Yesterday the Court heard oral argument in two cases. In the first, Sykes v. United States, it considered whether fleeing the police in a car, after being ordered to stop, constitutes a “violent felony” for purposes of the Armed Career Criminal Act. At issue in the second case, Kentucky v. King, are the circumstances in which lawful police action impermissibly “creates” exigent circumstances, such that the exigent circumstances exception to the warrant requirement does not apply. Transcripts of both arguments are available here.

Kentucky v. King, the exigent circumstances case, garnered the lion’s share of the media attention. After what the Volokh Conspiracy’s Orin Kerr describes as a “messy” oral argument, most journalists and commentators predict that the Court will uphold the warrantless search. NPR’s Nina Totenberg suggests that the respondent’s lawyer “seemed unable to persuade the justices that she had a workable rule.” And Slate’s Dahlia Lithwick predicts that the Court is “poised to eviscerate the warrant requirement in a broad class of ‘exigent’ situations.”  Lithwick also discusses the argument in Sykes v. United States, the Armed Career Criminal Act case. The Los Angeles Times, the New York Times, USA Today, the Associated Press, the Crime & Consequences blog, and PoliceOne have additional coverage of the argument in King. JURIST briefly summarizes both of yesterday’s cases.
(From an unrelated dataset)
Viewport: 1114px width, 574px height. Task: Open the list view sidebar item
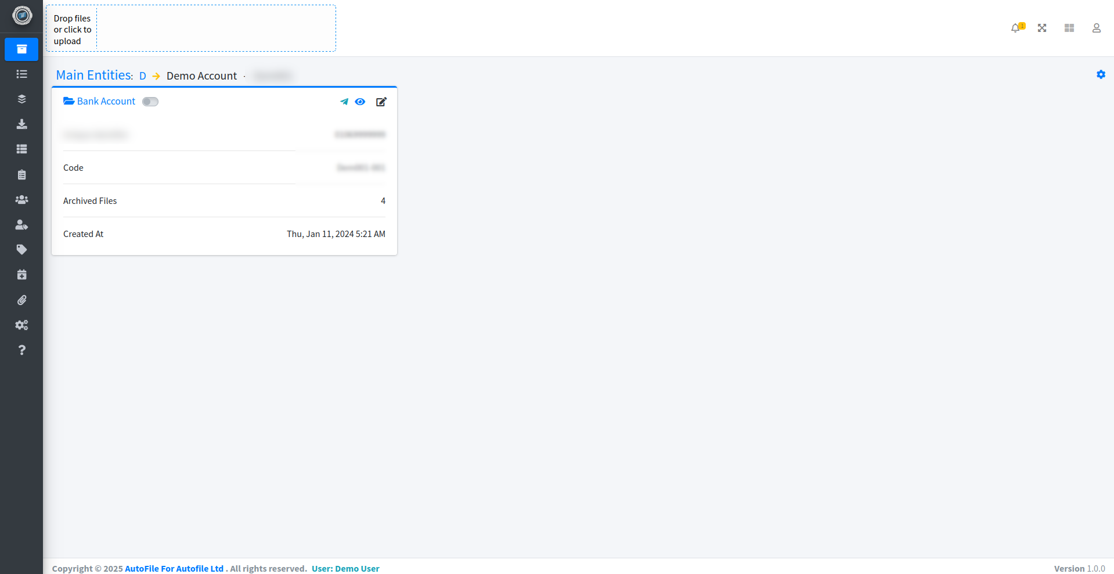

Courthouse News Service and JURIST have additional coverage of the Court’s order, issued late Tuesday, staying the execution of Texas death row inmate Cleve Foster, an Army veteran convicted in 2002 of rape and murder. See yesterday’s round-up for additional coverage of the order.

Briefly:

  • At JURIST, Andrea Bottorff discusses Goodyear Luxembourg Tires v. Brown and J. McIntyre Machinery v. Nicastro, the pair of personal jurisdiction cases in which the Court heard oral argument on Tuesday.
  • Julian Pecquet of The Hill reports that the Court’s decision in Mayo Foundation v. United States, the medical resident payroll tax case, is rekindling debate over the length of  medical residents’ shifts.  If residents “are properly deemed workers . . . for purposes of paying Social Security taxes,” a spokesperson for Public Citizen argues, they “should also have other protections afforded to workers.”
  • At the Atlantic, Garrett Epps ponders whether and how the Arizona shootings might influence the Court’s Second Amendment jurisprudence. He suggests that “there will be a number of chances in the next few years to clarify how ‘fundamental’ the right to bear arms is, and the court may be more circumspect in its language as a result of events like the Tucson shooting.”
  • Writing for PrawfsBlawg, Steve Vladeck argues that, assuming Justice Kagan “is recused from all matters Guantanamo,” the Court won’t overturn the D.C. Circuit’s Guantanamo decisions “until and unless one of the Boumediene dissenters is willing to even consider chastising the D.C. Circuit for refusing to follow a decision from which they themselves dissented.”
  • At the ABA Journal, Debra Weiss highlights a cert. petition challenging the constitutionality of a North Carolina sodomy law.
  • At Overlawyered, Walter Olson comments on the Court’s denial of mandamus in Comer v. Murphy Oil, the Gulf Coast global warming case out of the Fifth Circuit.
  • Jennifer Steinhauer of the Caucus Blog of the New York Times reports that Justice Kennedy traveled with the President on Air Force One to attend a memorial service in Tucson on Wednesday evening. Retired Justice Sandra Day O’Connor also attended the memorial service.
  • Michael Doyle of the Kansas City Star reports that Michael Newdow, a “California lawyer and dedicated atheist,” filed a cert. petition challenging the presence of “In God We Trust” on U.S. currency. He has also filed a petition “challenging the phrase ‘so help me God’ in the presidential oath,” and expects to file a third petition “challenging the Pledge of Allegiance.”
  • At the National Law Journal, Tony Mauro analyzes Justice Kagan’s debut opinion in Ransom v. FIA Card Services, noting that she “embraced the use of footnotes, the ‘ordinary meaning’ school of statutory interpretation, the Oxford English Dictionary, and the kindly professor approach to announcing decisions.” See yesterday’s round-up for additional commentary on the opinion.